(Псефисмы303)
(223) Эти псефисмы, граждане афинские, сходятся слог в слог и слово в слово с теми, которые прежде вносил Аристоник304, а теперь вот этот Ктесифонт. И против них Эсхин ни сам не возбуждал обвинения, ни другого не поддерживал, кто выступал в качестве обвинителя. А между тем, уж если справедливо он обвиняет меня сейчас, тем более естественно было обвинять тогда Демомела305, внесшего это предложение, и Гиперида, чем теперь вот его. (224) Почему?
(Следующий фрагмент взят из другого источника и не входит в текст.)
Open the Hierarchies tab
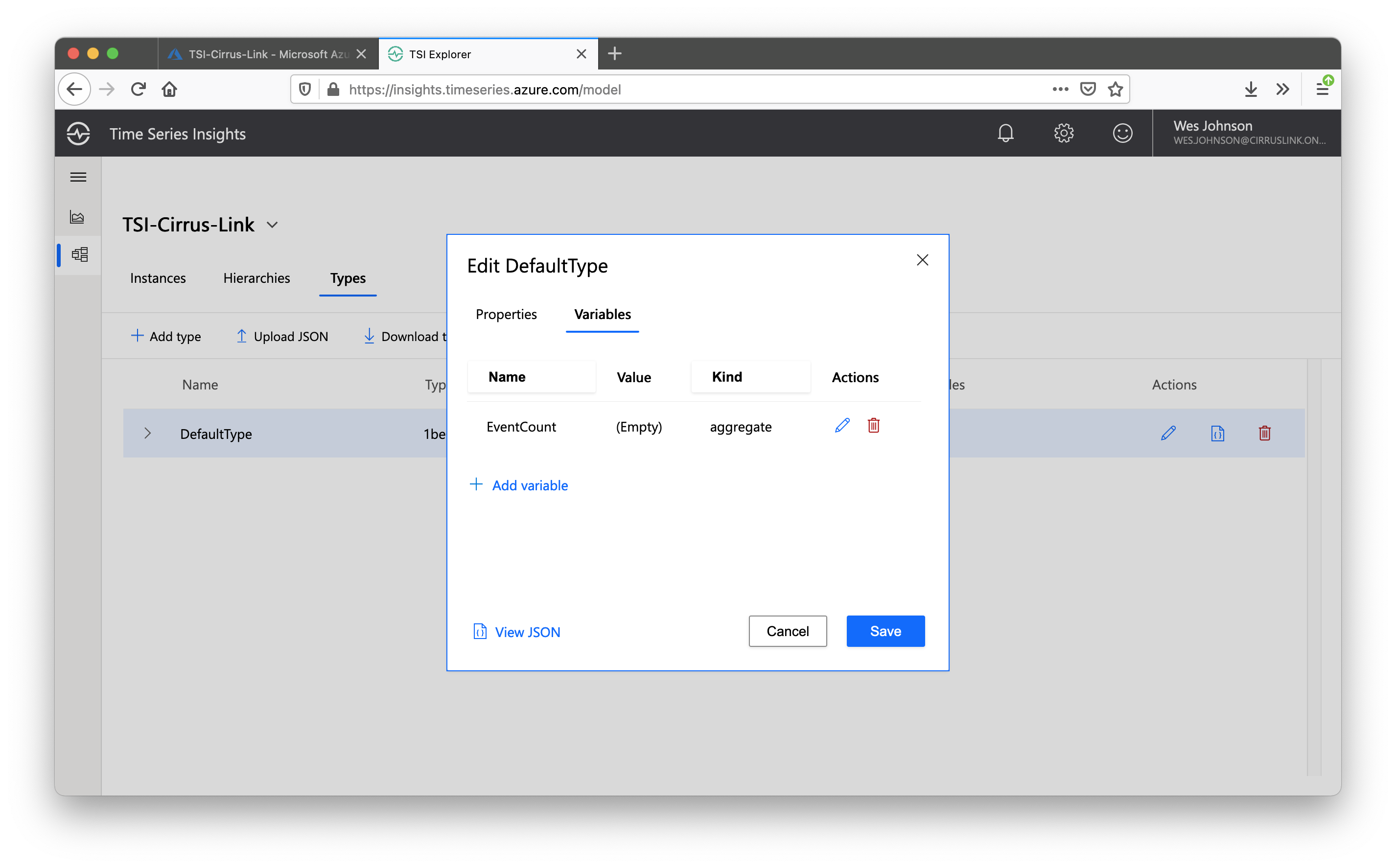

Да потому, что Ктесифонт вправе сослаться на их пример и на решения судов, и на то, что Эсхин и сам не обвинял их, хотя они тогда внесли такое же точно предложение, как тогда Ктесифонт, и на то, что законы не позволяют вторично обвинять по делам, о которых уже состоялось судебное решение, и еще на многое другое. Между тем тогда дело разбиралось бы само по себе, пока еще у вас не было на этот счет принятого решения. (225) Но тогда, я полагаю, невозможно было делать того, что сейчас, – вот так, выбрав какие-нибудь данные из прошлых времен и из многих псефисм, основывать на этом свои клеветы, между тем как тогда никто не предвидел и даже не представлял себе, чтобы сегодня могли пойти разговоры о тогдашних делах, тогда невозможно было также, переставив нарочно время событий и выдав свои вымыслы за подлинную действительность, производить такой речью впечатление чего-то дельного. (226) Да, тогда это было невозможно; но тогда все речи об этих делах основывались бы на действительности, так как велись бы сейчас же вслед за событиями, когда эти события были еще свежи у вас в памяти и вы чуть ли не держали каждое из них в руках306. Вот почему он, уклонившись от выяснения дела прямо после событий, пришел сюда теперь, воображая, – как мне по крайней мере кажется, – что вы здесь собираетесь устроить состязание ораторов, а не проверку политической деятельности, и что здесь будет суд о речах, а не о пользе государства.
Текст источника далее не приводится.